⟨

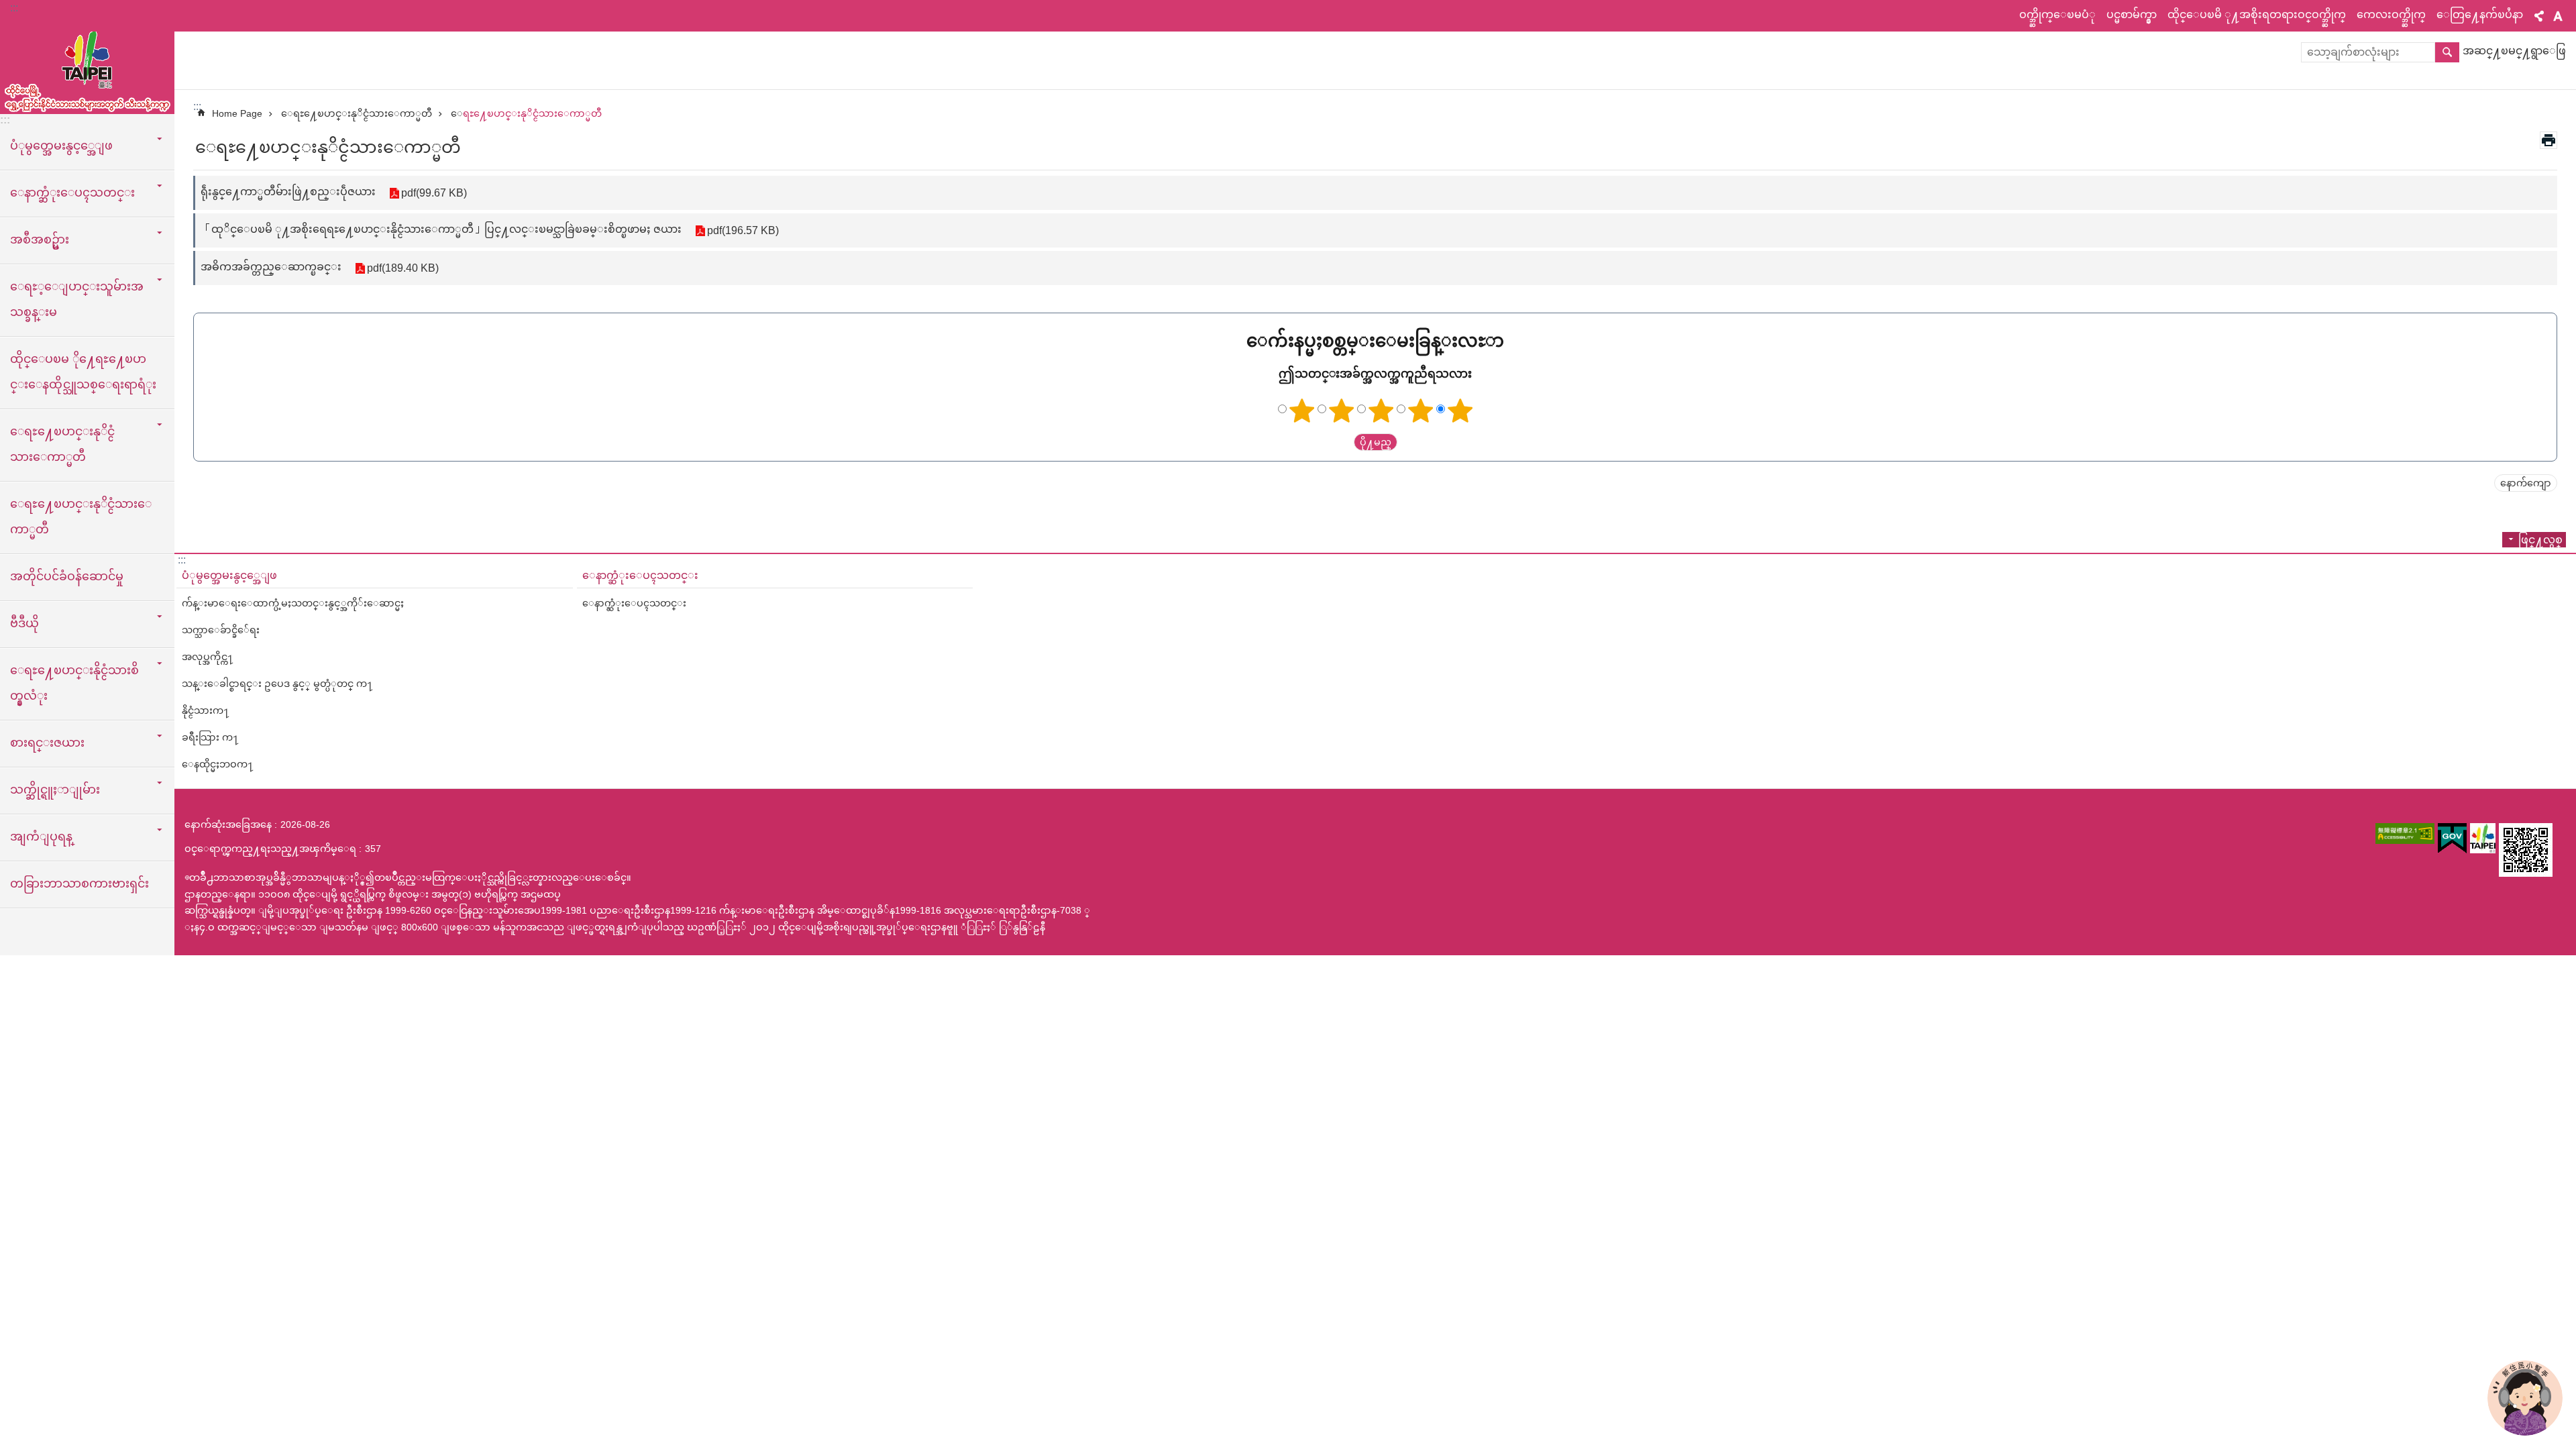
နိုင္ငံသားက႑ (205, 710)
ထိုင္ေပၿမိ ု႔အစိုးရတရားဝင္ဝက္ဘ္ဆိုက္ (2256, 14)
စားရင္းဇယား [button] (47, 742)
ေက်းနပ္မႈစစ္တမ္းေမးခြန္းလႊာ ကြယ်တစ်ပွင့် (1302, 410)
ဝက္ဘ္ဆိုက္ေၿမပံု (2057, 14)
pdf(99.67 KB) (434, 193)
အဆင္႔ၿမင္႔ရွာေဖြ (2514, 50)
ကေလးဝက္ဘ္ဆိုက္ (2391, 14)
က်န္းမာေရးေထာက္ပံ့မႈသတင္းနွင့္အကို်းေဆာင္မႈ (293, 603)
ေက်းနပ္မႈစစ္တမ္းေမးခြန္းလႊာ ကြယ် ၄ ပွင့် (1421, 410)
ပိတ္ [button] (2539, 16)
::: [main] (197, 106)
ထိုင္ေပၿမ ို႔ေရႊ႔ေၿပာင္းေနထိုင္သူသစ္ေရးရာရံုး (83, 371)
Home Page (237, 113)
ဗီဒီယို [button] (24, 623)
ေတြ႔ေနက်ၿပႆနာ (2479, 14)
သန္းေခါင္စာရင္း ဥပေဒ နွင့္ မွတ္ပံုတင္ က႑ (277, 683)
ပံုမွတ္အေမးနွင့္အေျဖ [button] (61, 145)
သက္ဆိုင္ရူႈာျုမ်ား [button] (55, 789)
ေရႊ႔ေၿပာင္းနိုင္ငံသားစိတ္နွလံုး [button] (74, 682)
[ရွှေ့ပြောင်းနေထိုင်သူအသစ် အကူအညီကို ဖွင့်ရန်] (2525, 1398)
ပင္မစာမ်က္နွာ (2131, 14)
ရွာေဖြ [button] (2447, 52)
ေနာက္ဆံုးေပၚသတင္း (640, 575)
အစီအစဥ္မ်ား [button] (39, 239)
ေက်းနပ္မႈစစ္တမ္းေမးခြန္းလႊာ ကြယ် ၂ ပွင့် (1341, 410)
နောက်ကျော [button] (2525, 483)
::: (14, 7)
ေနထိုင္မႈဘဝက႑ (218, 764)
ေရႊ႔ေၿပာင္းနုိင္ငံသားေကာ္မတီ (81, 516)
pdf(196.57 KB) (743, 230)
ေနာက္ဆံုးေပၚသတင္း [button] (72, 192)
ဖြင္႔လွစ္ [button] (2540, 539)
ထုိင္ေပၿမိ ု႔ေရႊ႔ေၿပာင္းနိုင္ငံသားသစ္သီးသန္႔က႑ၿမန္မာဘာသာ (87, 67)
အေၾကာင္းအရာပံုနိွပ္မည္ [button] (2548, 140)
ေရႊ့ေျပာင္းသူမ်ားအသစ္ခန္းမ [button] (77, 299)
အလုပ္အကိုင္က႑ (207, 656)
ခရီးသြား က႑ (210, 737)
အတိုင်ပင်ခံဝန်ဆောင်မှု (66, 576)
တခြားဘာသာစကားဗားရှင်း (79, 883)
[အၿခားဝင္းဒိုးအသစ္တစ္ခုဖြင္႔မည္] (2404, 833)
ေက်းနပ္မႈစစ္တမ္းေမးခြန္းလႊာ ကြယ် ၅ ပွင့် (1460, 410)
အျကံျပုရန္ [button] (41, 836)
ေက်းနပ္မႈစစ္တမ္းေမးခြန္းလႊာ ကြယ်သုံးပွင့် (1381, 410)
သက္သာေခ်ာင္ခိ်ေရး (221, 630)
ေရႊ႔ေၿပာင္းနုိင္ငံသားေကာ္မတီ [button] (62, 444)
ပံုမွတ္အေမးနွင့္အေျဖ (229, 575)
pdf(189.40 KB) (403, 268)
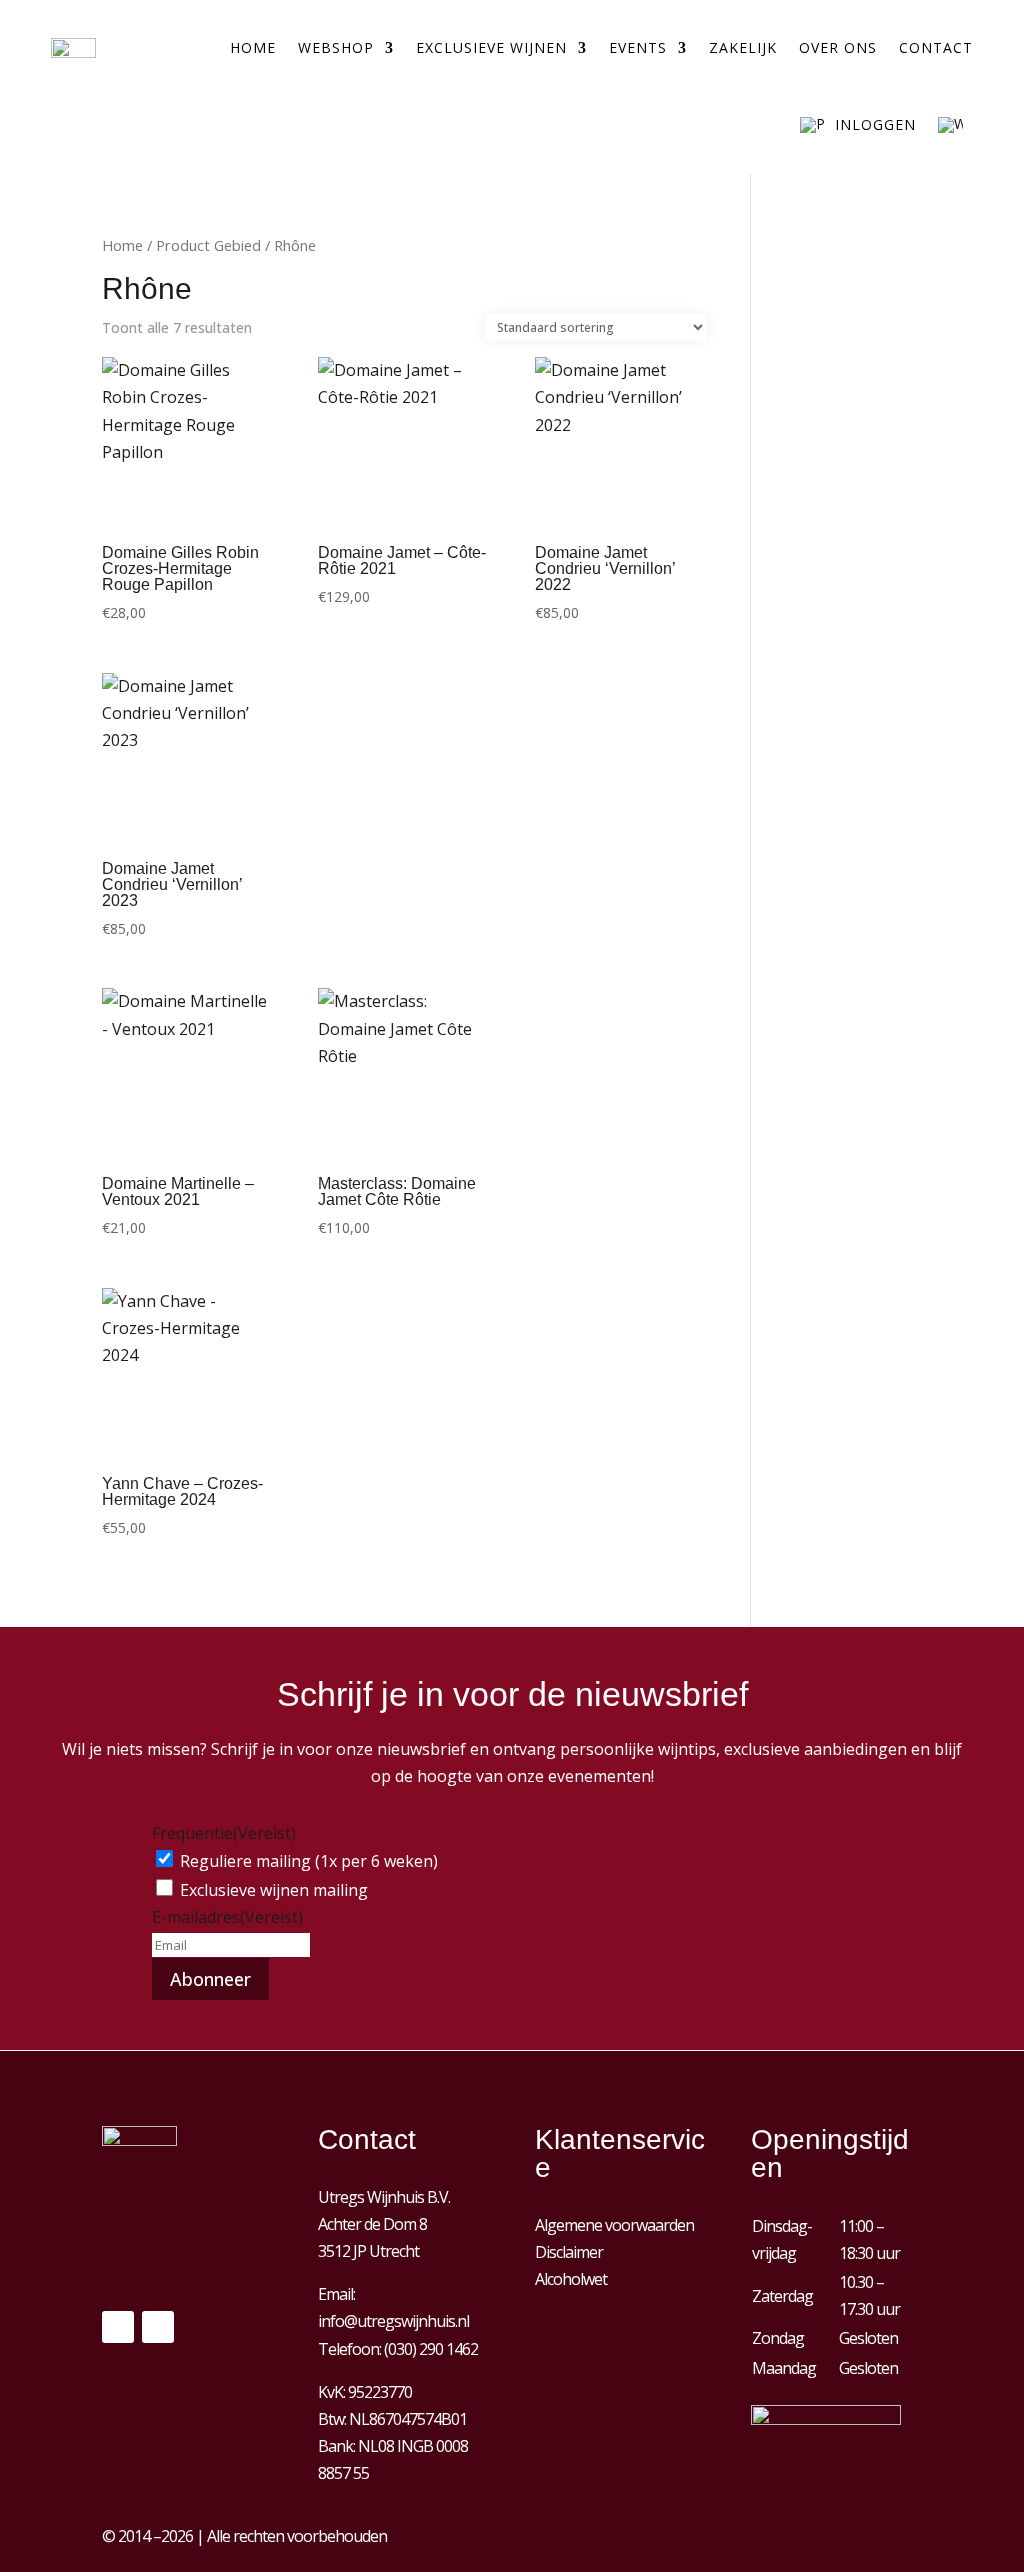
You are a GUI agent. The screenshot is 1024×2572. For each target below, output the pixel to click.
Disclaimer (569, 2252)
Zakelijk (743, 47)
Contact (936, 47)
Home (253, 47)
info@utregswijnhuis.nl (393, 2321)
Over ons (838, 47)
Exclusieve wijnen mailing (274, 1890)
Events (638, 47)
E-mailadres (227, 1917)
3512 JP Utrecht (368, 2251)
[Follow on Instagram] (158, 2327)
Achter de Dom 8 (372, 2224)
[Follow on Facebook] (118, 2327)
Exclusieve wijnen (491, 47)
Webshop (336, 47)
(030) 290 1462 (431, 2349)
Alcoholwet (571, 2279)
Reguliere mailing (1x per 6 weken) (309, 1861)
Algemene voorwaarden (614, 2225)
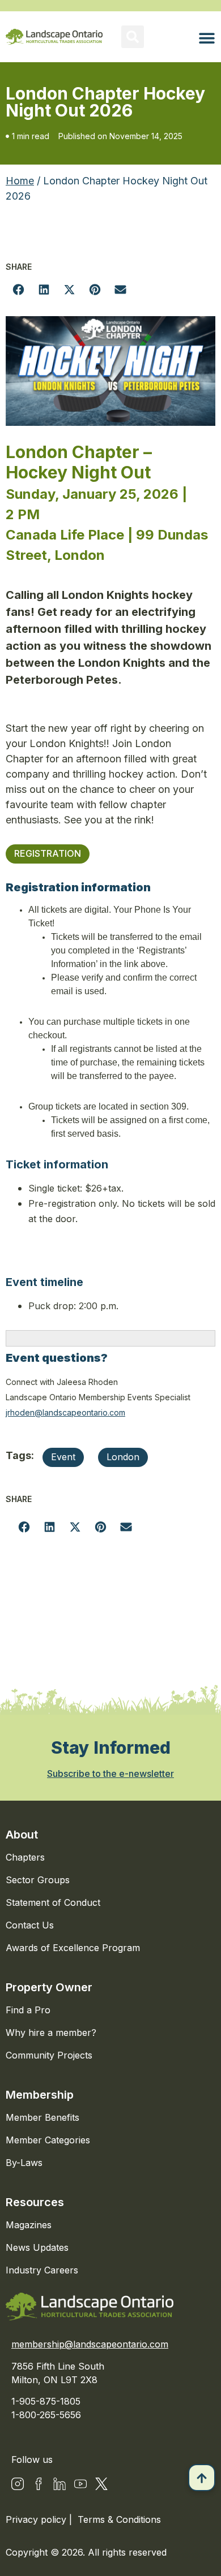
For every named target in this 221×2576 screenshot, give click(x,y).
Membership (40, 2095)
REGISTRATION (47, 853)
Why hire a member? (51, 2032)
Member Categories (48, 2140)
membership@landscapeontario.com (89, 2344)
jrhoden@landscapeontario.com (65, 1412)
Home (20, 181)
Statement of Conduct (53, 1902)
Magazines (29, 2224)
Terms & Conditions (119, 2519)
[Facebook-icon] (38, 2484)
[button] (132, 36)
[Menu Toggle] (206, 37)
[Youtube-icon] (80, 2484)
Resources (35, 2202)
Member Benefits (42, 2117)
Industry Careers (42, 2270)
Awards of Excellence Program (73, 1947)
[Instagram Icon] (17, 2484)
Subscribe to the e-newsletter (110, 1773)
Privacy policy (37, 2519)
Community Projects (49, 2055)
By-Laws (24, 2162)
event (63, 1456)
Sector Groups (38, 1879)
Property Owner (49, 1987)
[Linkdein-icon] (59, 2484)
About (22, 1834)
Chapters (25, 1857)
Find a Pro (28, 2010)
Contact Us (30, 1925)
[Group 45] (101, 2484)
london (123, 1456)
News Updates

⟩

_Exercise directions_
Go through the entries above and copy out every line that includes the word "Follow".

_The completed task_
[Follow on Instagram] (158, 2327)
[Follow on Facebook] (118, 2327)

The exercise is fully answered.